[PROBLEM REQUIREMENTS] Your answer should consist of each line below that includes the word "Open".

[LISTED ENTRIES]
══════════

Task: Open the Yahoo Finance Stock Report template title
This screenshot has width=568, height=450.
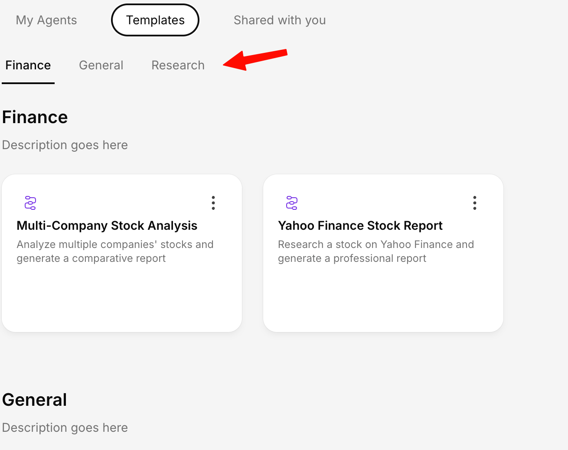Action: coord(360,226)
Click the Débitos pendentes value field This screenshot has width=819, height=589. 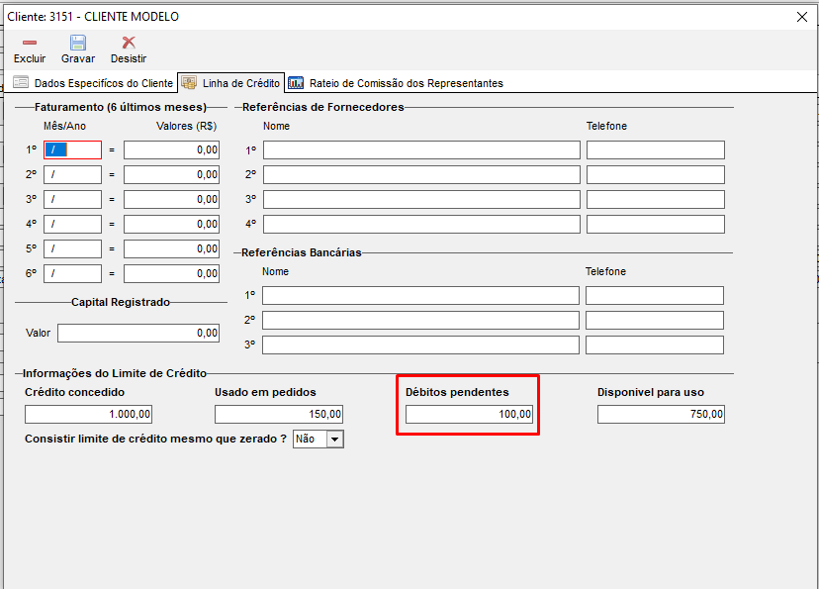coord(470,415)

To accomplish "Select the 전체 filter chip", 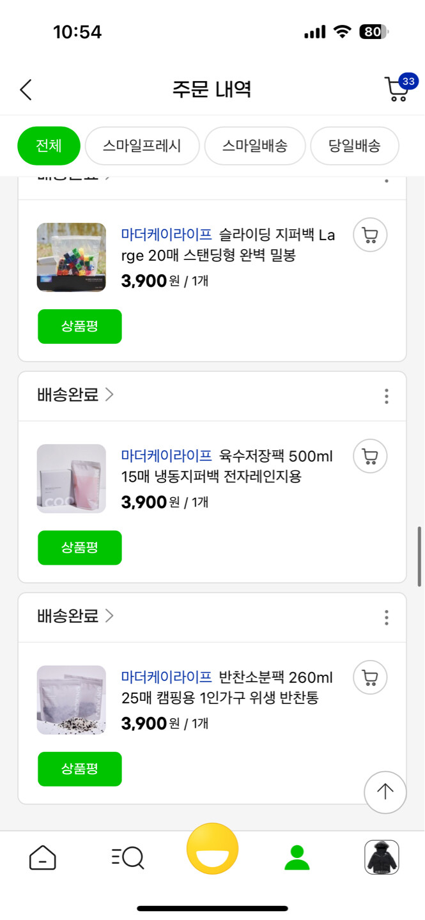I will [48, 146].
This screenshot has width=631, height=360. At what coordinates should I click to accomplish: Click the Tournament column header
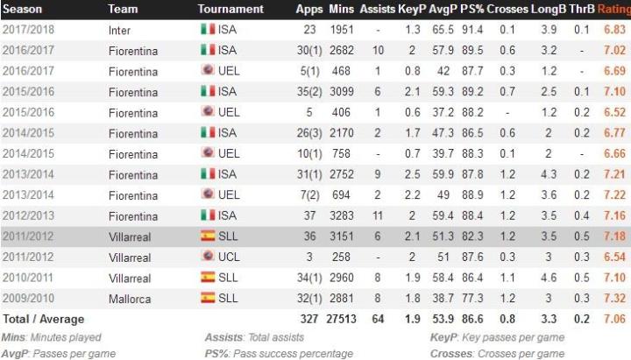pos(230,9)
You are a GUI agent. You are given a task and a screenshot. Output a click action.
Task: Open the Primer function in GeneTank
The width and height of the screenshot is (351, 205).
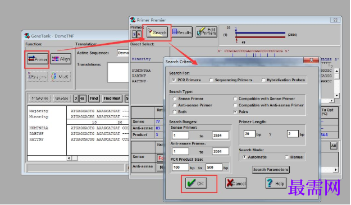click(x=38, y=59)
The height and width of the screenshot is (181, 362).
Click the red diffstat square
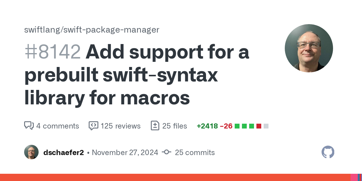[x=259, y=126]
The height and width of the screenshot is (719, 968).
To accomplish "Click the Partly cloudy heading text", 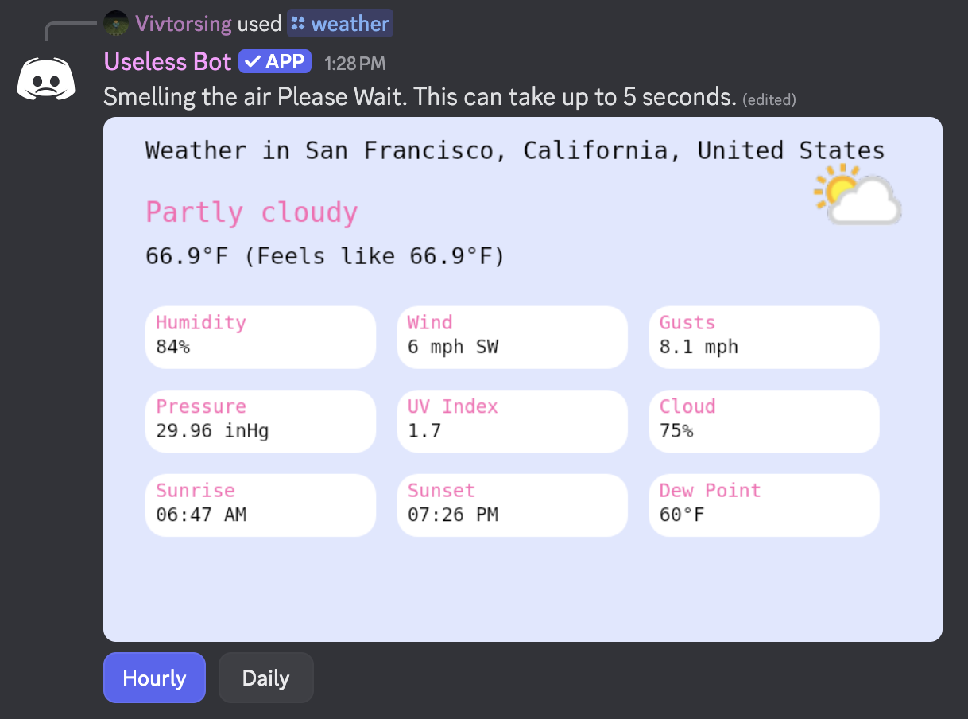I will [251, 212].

══════════

[ANSWER TO THIS PROBLEM]
Task: Open the Yahoo Finance Stock Report template title
Task: Open the Primer function in GeneTank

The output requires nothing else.